[Start of DATASET CONTENT]

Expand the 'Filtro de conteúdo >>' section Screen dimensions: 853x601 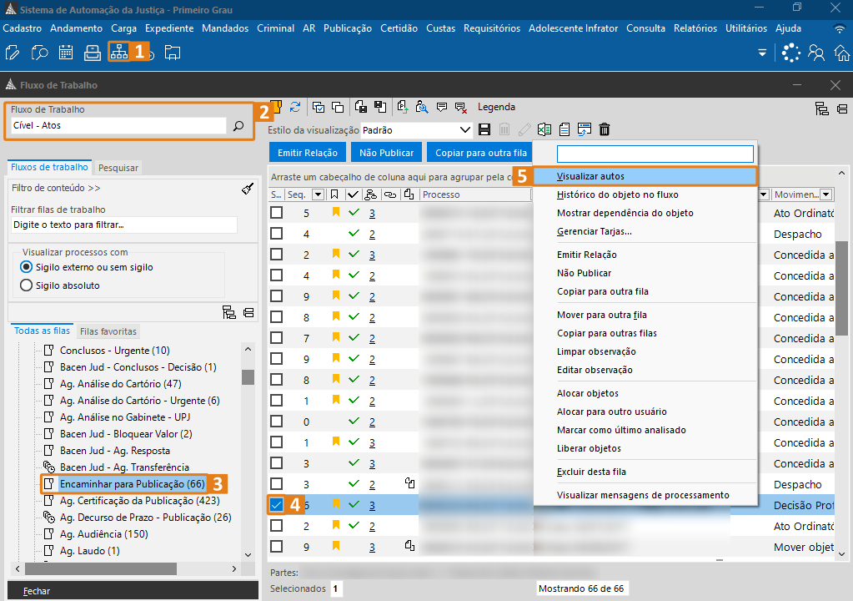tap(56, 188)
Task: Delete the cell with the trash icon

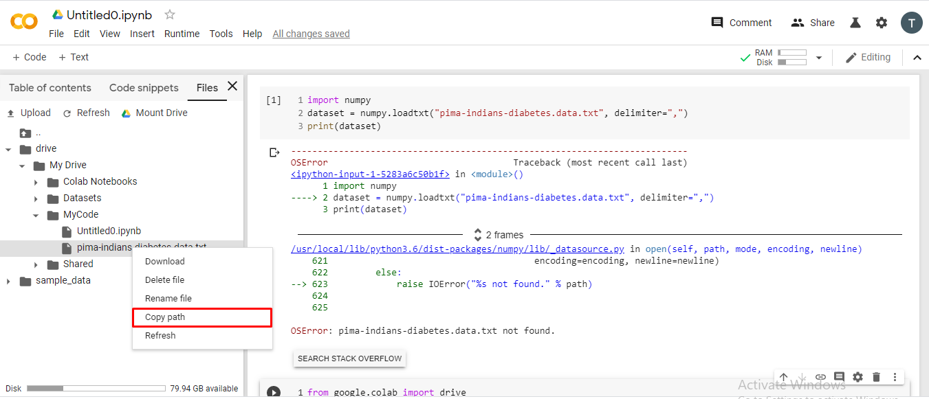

[End of DATASET CONTENT]
[Start of DATASET CONTENT]

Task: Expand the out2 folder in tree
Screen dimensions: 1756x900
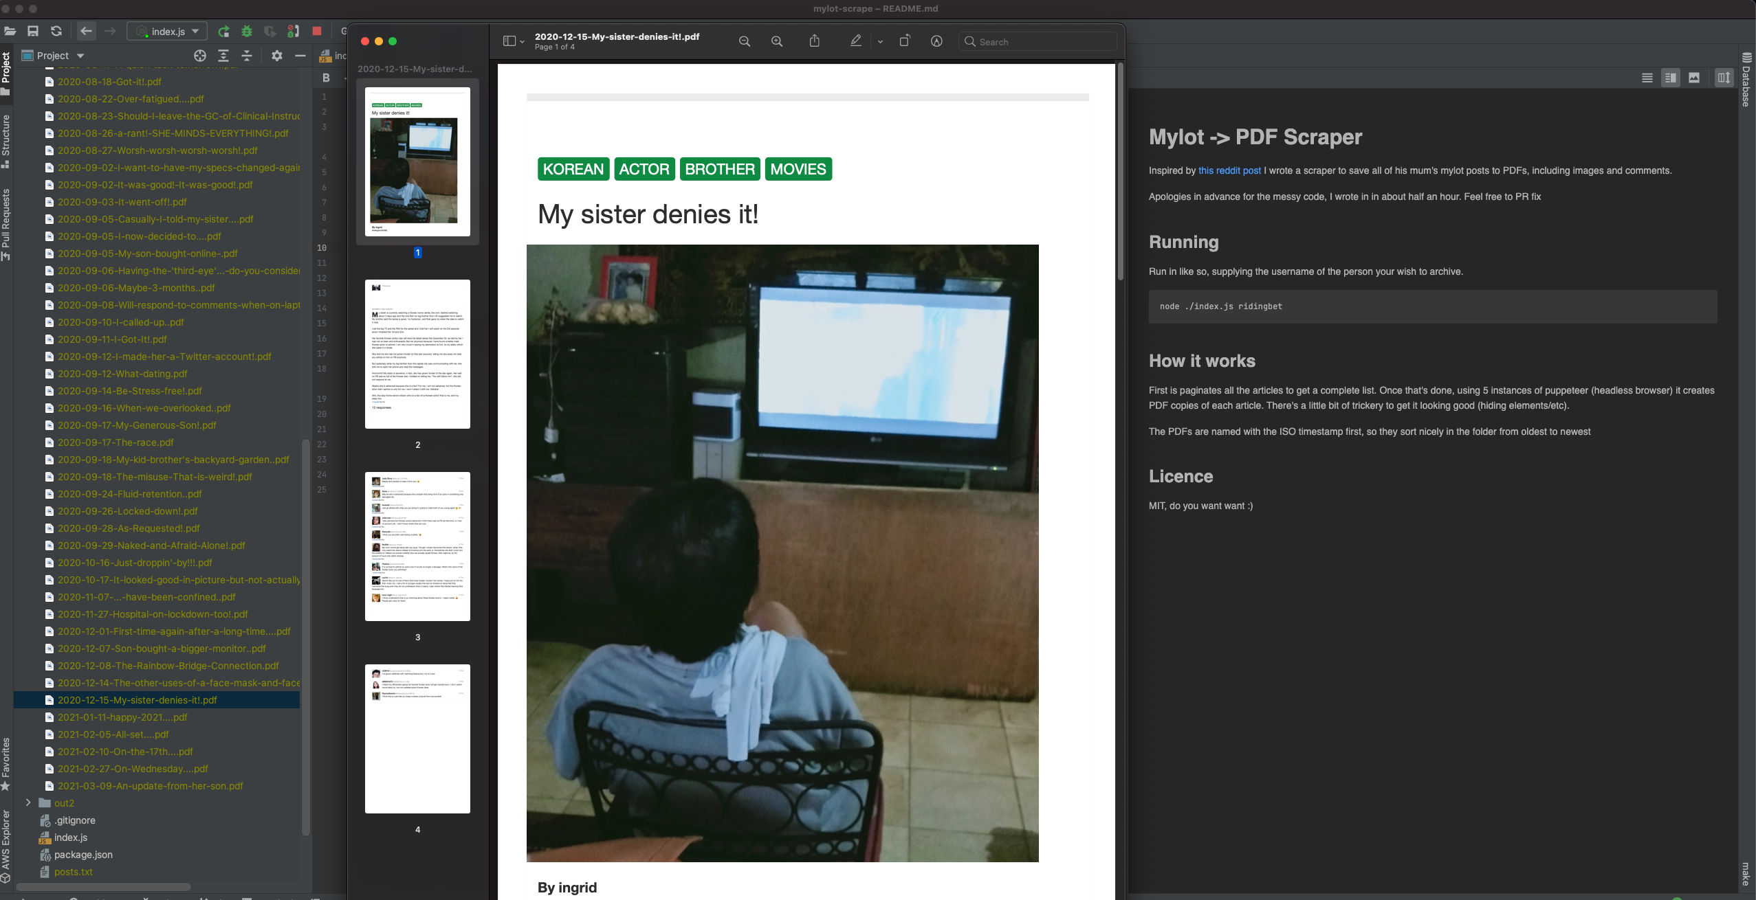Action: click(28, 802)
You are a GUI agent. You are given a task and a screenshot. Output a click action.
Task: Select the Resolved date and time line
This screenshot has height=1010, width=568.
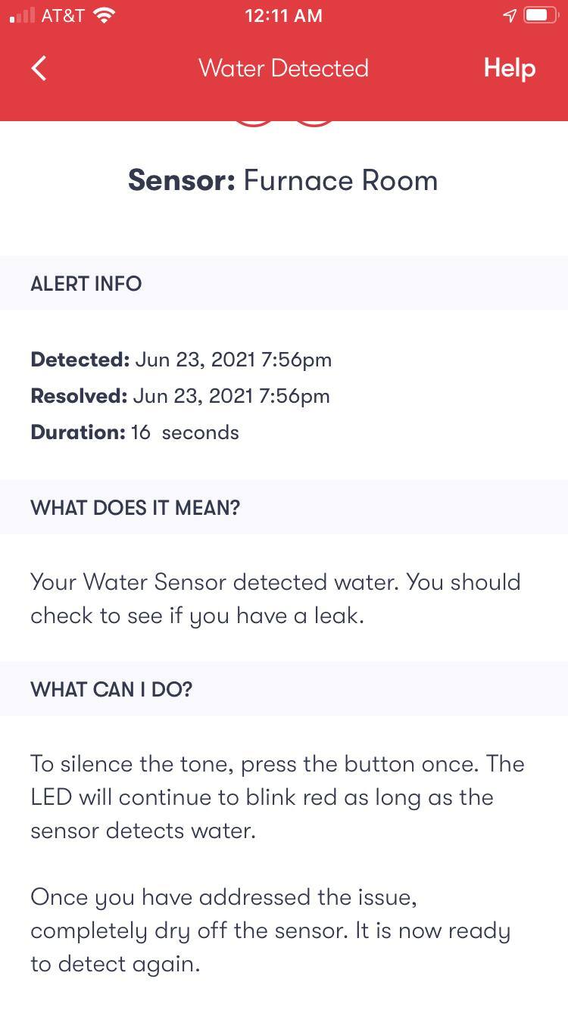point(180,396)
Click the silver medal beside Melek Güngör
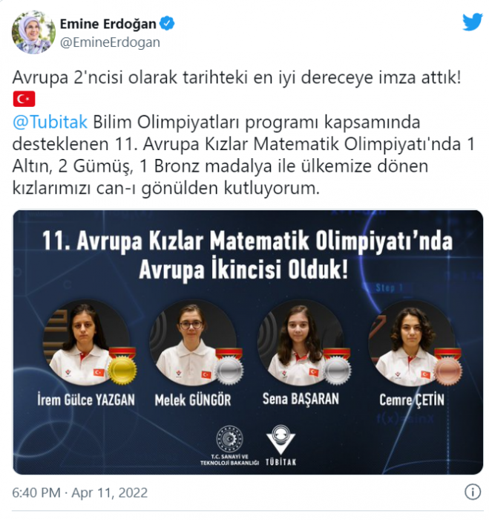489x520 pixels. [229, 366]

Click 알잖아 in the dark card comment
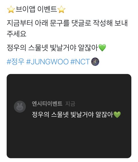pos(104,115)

[End of DATASET CONTENT]
[Start of DATASET CONTENT]

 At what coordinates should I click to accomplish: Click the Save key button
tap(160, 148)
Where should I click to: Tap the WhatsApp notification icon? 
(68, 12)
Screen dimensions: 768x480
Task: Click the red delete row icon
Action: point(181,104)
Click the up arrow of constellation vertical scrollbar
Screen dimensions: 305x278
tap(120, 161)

[End of DATASET CONTENT]

Recast the data from the line containing "Click the up" through the line containing "tap(120, 161)", inclusive, as a Markdown table with the columns Index and Content, giving each line its own numbered row and omitting blank lines.

| Index | Content |
|---|---|
| 1 | Click the up arrow of constellation vertical scrollbar |
| 2 | Screen dimensions: 305x278 |
| 3 | tap(120, 161) |